By Gordon J. Fulks
Scientists are worried, as well they should be.
The latest recipient of the Nobel Prize in Physics, John Clauser warns that climate science has become pseudoscience. Meanwhile, Jim Skea, the new Chairman of the United Nations Intergovernmental Panel on Climate Change criticizes climate hyperbole as his boss UN Secretary-General Antonio Guterres promotes “Global Boiling.” Additionally, high profile billionaires from Bezos and Soros to Zuckerberg and Gates throw their wealth into climate alarm. Mainstream media outlets are recruiting highly politicized young journalists to promote hysteria.
The fate of science is at stake, and consequently the fate of the civilization it supports.
The problems are not limited to climate science, where they are most obvious but affect many other areas where politics and careerism drive many to do sloppy or dishonest work. Pressure to succeed has driven scientists to stray from the strictly objective requirements of science to Faustian Bargains that promise fame and fortune to those who bend or break the rules.
When the Climategate email scandal erupted more than a decade ago, revealing how prominent scientists were gaming the publications system to promote their ideas over competitors, we caught a glimpse of what was happening. A group, calling themselves “climate scientists,” were profoundly cheating.
While the scientific community was deeply concerned about the corruption, many “climate scientists” were perfectly happy to continue receiving government grants that made their lifestyles possible. And the public was largely unaware.
Then the editor-in-chief, Richard Horton, of the British medical journal, The Lancet, complained that perhaps half of the peer-reviewed papers he publishes cannot be replicated, meaning that they are wrong. Hence, any medical practice derived from those articles is suspect.
Stanley Young, a Fellow of the American Statistical Association, pointed out that the situation is worse in epidemiology where 90% of published papers cannot be replicated.
UCLA epidemiologist James Enstrom challenged a heavily flawed report on the effects of diesel smoke on human health. Yet, the California Air Resources Board used it as a basis for regulating diesel trucks.
The president of Stanford University, neuroscientist Marc Tessier-Lavigne, recently resigned after an investigation showed that scientific papers he supervised contained evidence of fabrication and other scientific malpractice. One of those was touted as a breakthrough in Alzheimer’s research.
University of Delaware marine ecologist, Danielle Dixson, was caught fabricating data about the behavior of fish inhabiting coral reefs to show that they were suffering ill effects from carbon dioxide. They were not. The journal Science retracted her paper.
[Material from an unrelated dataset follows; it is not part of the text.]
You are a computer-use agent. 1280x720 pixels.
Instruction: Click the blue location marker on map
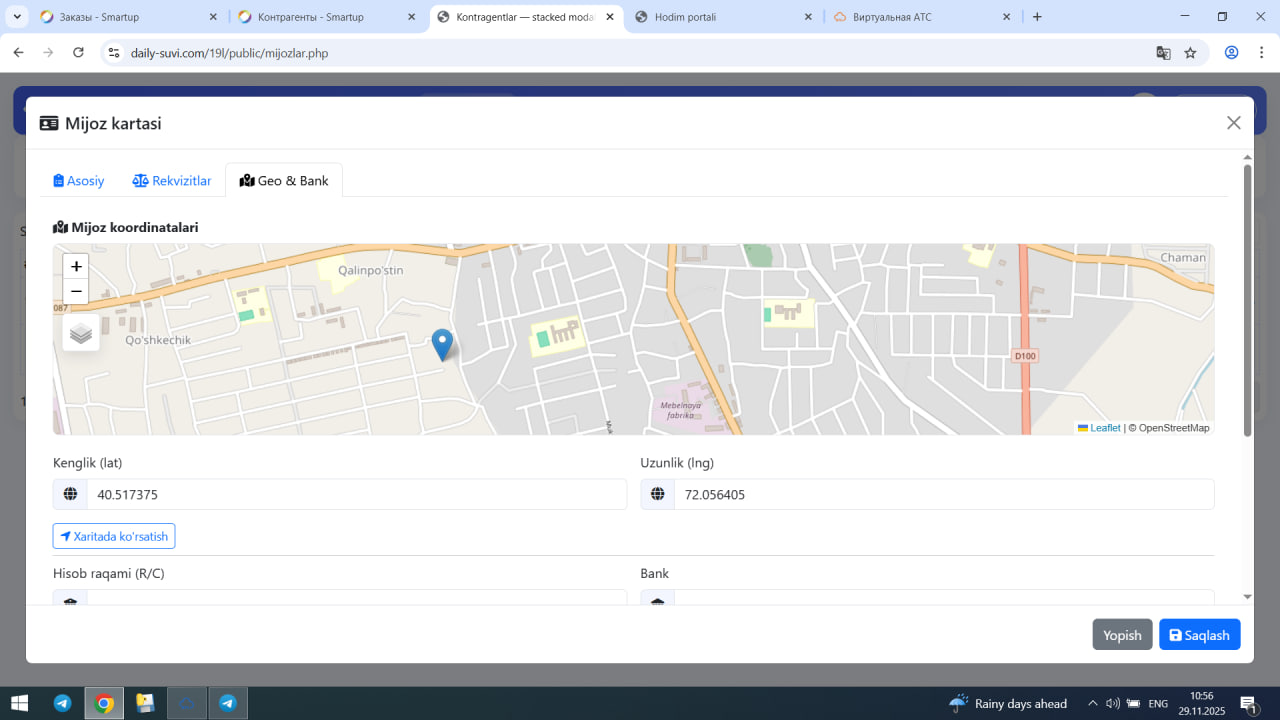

As the respected British journalist Matt Ridley reports, “Outright fraud is but the tip of the iceberg. Exaggerating results is a far commoner reason why scientific publications cannot be treated as holy writ.”
Much tighter standards and better training are obviously necessary to combat this epidemic of bad science.
Yet many educators who teach young people the basics of science are moving in the opposite direction, dropping any requirement for teaching the Scientific Method. In almost every state, children no longer learn what separates science from all other human endeavors, namely rigorous objectivity and what the great physicist Richard Feynman called “utter honesty.”
The blending of science into politics and religion should alarm everyone because it is a throwback to the Dark Ages.
Science surely involves the uncertainty of guessing what might explain something. But it so much more than a good story. It has to be a true story. The Scientific Method involves painstaking and honest investigation of an hypothesis by gathering data to evaluate it. The agreement of one’s peers is helpful but proves nothing. As Albert Einstein said, “One man can prove me wrong.”
The use of elaborate computer models or complex mathematics is not proof unless the models can be verified against real world data. And scientific results are always subject to reevaluation as better evidence becomes available. Those claiming that “the science is settled” are politicians and journalists, not scientists.
Students need to learn and appreciate the Scientific Method as the very foundation of science. Exaggeration, fabrication, and fraud are not science and will not sustain civilization.
Gordon J. Fulks has a Ph.D. in physics from the Laboratory for Astrophysics and Space Research at the University of Chicago. He is a director of the CO2 Coalition in Arlington, Virginia, and chairman of its education committee.